» **ESERCIZIO DA SVOLGERE**:
Secondo il testo, a che ora si alzano di solito chi racconta e sua moglie?

» **TESTO**:
☆ ☆ ☆ ☆ ☆ ☆ ☆

Raccontare, scribacchiare, ricordare. Ennesime facezie sgrammaticate




Raccontino estivo.


Mi sento sfiorare la pelle, un tocco leggero. Apro gli occhi, non perché stessi dormendo, ma piuttosto scocciato dall'immobilità obbligata. Una buona scusa la carezza involontaria del mio bambino. Il letto matrimoniale, per quanto grande, diventa una gabbia se ci sono quasi 30 gradi e l'umidità ti stringe la gola. Alzo il capo e vedo al di là del corpicino di mio figlio il sorriso di mia moglie. Dico sorriso ma in realtà non posso saperlo, è buio. Non posso farne a meno, la immagino sempre sorridente. Accogliente.
«Non dormi?»
«No amore, che palle … »
Bisbigliamo, se il delinquente minorile si sveglia è la fine. Quando apre gli occhi anche la notte più buia diventa una giornata in piena ora di punta, per noi che ci alziamo alle cinque e mezza è la fine.
« Ancora quei pensieri?»
« Anche, sì. Sono stanco, sarà per questo. Cazzo. Sono passati venticinque anni, alle volte mi sembra di essere ancora lì.»
« Non so come aiutarti. Posso soltanto esserci.»
«È già tanto. È tutto per me. Ti amo.»
Con cautela mi alzo da letto, metto i cuscini di traverso sul bordo per evitare che il bambino rotolando cada. Lei non mi segue, capisce che voglio stare solo. Lei capisce sempre. Capisce cose di me prima ancora che io stesso le possa realizzare.
Vado in cucina, apro il frigo e rimango imbambolato a guardare la luce, mi ferisce gli occhi, strizzo le palpebre ma non distolgo lo sguardo. Ho bisogno di quel dolore.

☆ ☆ ☆ ☆ ☆ ☆ ☆

» **DATI FORNITI**:
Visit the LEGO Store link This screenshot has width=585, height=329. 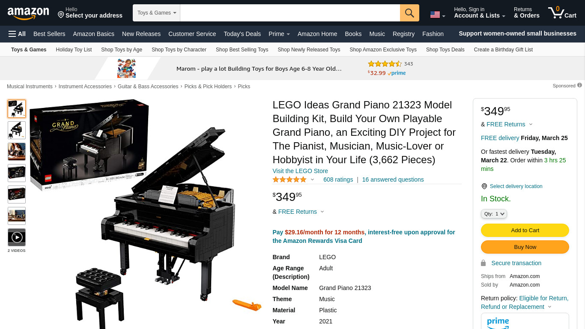[300, 171]

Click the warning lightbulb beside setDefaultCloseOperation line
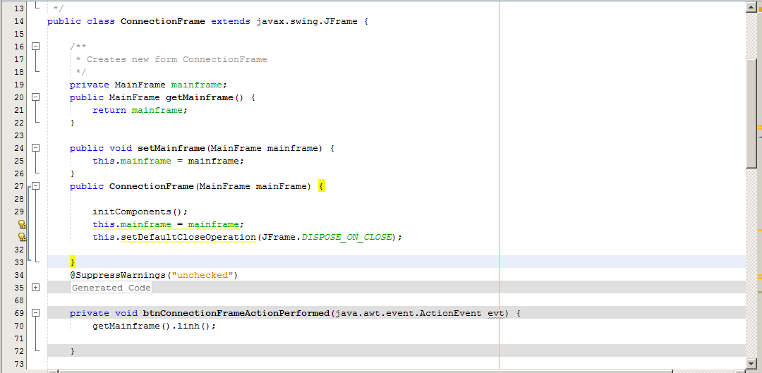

☆ ☆ ☆ ☆ ☆ ☆ ☆

» **RISPOSTA CORRETTA**:
Alle cinque e mezza.